Downpours chasing away northern Vietnam heat waves

By Gia Chinh   June 14, 2024 | 03:34 pm PT
Downpours chasing away northern Vietnam heat waves
Heavy rains flood a street in Ha Giang, June 10, 2024. Photo by VnExpress/Trong Hai
The northern mountains and midlands are expecting 150mm of rain this weekend, risking floods and landslides.

Nguyen Van Huong, head of the National Center for Hydro-Meteorological Forecasting's weather forecast department said on Friday that the north's streaks of hot sunny days would end once the rains are brought about by the impacts of a low-pressure area moving down from China.

Rains are expected to mostly lash the mountains and midlands of the far north, especially the provinces Ha Giang, Cao Bang, Lang Son, Bac Kan and Tuyen Quang, where 150mm is expected.

The northern plains are expected to experience overnight rain levels of 20-40 mm on average, with some areas reaching up to 70 mm.

Meteorologists have predicted the lowland rains sill weaken significantly on Sunday, but not much let up is expected in the northern mountains and midlands.

When it rains heavily in the mountains and the midlands, floods and the risks of landslides are common, according to meteorologists.

Additionally, high rain levels within short periods of time may cause inundations in urban areas, experts predicted.

Northern Vietnam went through periods of heavy downpours from June 5 to 9, where several rain level records were broken. The Phu Lien weather station in Hai Phong recorded rain levels at 228 mm on June 9, breaking a 450-year record of 167 mm.

Quang Ninh’s Bai Chay saw rain levels of 307mm, breaking 2006's record by over 60 mm.

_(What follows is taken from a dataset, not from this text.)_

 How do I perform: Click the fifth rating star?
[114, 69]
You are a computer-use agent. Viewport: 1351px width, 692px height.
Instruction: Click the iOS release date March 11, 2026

Widespread inundations have already occurred in the far northern provinces of Quang Ninh, Hai Phong, Ha Giang, Cao Bang and Thai Nguyen. Three people have died in the floods and subsequent landslides, while over 2,400 houses were inundated and over 2,500 ha of crops were ruined, according to the National Steering Committee for Natural Disaster Prevention.